Guida
Il "Obutsamaomi-fukui" è un rituale speciale che si svolge presso il tempio Todai-ji a Nara, all'interno del Daibutsu-den, una delle più grandi strutture in legno al mondo. Questa cerimonia ha lo scopo di purificare la figura del Grande Buddha (Vairocana) ed è radicata in una tradizione di fede millenaria. È uno degli eventi più sacri e significativi che accompagnano la storia del Todai-ji.
Il momento più suggestivo è l'osservazione della solenne cerimonia che si svolge proprio all'interno del maestoso Daibutsu-den. Attraverso l'atto della purificazione del Grande Buddha, potrai percepire profondamente lo spirito di "purezza" del Buddismo. Inoltre, presso la sala Shizudo, è possibile praticare la scrittura dei sutra (Shakyo) o la copia di immagini sacre (Shabutsu); i testi prodotti possono essere offerti all'interno del corpo del Buddha proprio durante questo rituale, creando un legame spirituale profondo. È un'opportunità preziosa per vivere la preghiera tradizionale giapponese da vicino, andando oltre la semplice visita turistica.
L'evento si tiene ogni anno il 7 agosto.
L'evento si svolge presso il Daibutsu-den del tempio Todai-ji. Il complesso del Todai-ji è vastissimo e il Daibutsu-den è celebre per essere una delle più grandi strutture lignee al mondo. Per dettagli su trasporti e strutture limitrofe, si prega di consultare il sito ufficiale del Todai-ji.
Questo rituale riveste un ruolo fondamentale nel contesto storico del Todai-ji. Esiste la tradizione di preparare i propri scritti presso la sala Shizudo per offrirli all'interno del Grande Buddha durante la cerimonia del 7 agosto. Se desideri provare la scrittura dei sutra, ti consigliamo di verificare le procedure in anticipo. Si richiede un atteggiamento di massimo rispetto e silenzio per onorare la sacralità dello spazio condiviso.

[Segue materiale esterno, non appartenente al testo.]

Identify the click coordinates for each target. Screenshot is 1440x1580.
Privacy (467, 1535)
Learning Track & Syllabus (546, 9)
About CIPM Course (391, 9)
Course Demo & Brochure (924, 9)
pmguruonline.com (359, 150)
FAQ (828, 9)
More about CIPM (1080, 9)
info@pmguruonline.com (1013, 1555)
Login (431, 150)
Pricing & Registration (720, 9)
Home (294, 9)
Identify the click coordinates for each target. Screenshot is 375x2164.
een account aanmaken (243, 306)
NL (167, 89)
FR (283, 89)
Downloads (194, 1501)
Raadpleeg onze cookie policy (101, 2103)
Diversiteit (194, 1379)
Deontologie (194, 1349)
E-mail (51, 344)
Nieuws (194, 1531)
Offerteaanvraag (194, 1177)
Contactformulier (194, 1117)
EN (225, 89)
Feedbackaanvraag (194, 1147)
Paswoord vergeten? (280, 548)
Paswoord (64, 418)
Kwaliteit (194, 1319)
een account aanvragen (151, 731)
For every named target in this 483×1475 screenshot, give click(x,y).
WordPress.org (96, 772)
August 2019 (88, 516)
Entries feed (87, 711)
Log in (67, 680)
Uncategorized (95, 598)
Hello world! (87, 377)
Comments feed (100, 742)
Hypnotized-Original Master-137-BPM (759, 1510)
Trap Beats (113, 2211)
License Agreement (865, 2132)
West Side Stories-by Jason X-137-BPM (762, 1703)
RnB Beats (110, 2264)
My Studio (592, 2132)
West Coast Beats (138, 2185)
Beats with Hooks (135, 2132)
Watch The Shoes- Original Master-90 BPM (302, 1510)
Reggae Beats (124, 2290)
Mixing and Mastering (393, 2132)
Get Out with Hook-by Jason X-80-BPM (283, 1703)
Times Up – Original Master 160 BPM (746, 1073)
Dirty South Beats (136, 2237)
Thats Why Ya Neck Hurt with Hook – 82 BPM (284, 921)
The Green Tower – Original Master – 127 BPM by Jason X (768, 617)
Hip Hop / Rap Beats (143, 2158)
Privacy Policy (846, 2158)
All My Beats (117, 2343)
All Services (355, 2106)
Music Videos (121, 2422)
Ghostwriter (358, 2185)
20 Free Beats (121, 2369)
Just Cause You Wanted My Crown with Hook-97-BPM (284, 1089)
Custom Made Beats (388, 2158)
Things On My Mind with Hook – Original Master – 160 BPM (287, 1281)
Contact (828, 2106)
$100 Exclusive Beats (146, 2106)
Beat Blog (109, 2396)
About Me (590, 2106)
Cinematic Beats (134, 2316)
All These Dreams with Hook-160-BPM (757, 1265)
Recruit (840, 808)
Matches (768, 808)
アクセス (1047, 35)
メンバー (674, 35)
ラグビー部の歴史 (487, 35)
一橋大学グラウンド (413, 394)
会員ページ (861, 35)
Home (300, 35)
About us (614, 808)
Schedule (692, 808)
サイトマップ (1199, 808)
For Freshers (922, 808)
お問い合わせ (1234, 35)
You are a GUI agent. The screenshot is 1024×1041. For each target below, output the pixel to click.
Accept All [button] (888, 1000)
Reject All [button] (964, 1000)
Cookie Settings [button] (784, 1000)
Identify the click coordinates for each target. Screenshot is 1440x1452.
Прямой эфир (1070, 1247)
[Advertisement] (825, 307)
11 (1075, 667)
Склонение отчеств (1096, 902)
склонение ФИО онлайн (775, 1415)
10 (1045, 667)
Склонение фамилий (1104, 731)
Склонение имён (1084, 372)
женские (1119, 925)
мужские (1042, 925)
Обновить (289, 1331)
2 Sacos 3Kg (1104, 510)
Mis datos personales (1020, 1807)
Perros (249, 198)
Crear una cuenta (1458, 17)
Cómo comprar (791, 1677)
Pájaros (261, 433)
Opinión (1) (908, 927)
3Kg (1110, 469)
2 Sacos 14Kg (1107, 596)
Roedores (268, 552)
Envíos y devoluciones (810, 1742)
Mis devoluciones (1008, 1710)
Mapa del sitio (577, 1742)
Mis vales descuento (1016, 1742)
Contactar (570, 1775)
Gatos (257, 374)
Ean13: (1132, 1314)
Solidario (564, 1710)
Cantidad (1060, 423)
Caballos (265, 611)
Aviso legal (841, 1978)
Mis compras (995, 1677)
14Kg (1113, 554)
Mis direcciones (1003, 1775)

È vietato scattare foto, disegnare o utilizzare torce elettriche all'interno del Daibutsu-den. Non è consentito l'uso di treppiedi o la realizzazione di foto di gruppo. Durante la cerimonia, è fondamentale mostrare rispetto verso i monaci e gli altri fedeli, mantenendo un comportamento silenzioso e dignitoso. Per dettagli specifici sulla pratica della scrittura dei sutra, consulta le guide ufficiali.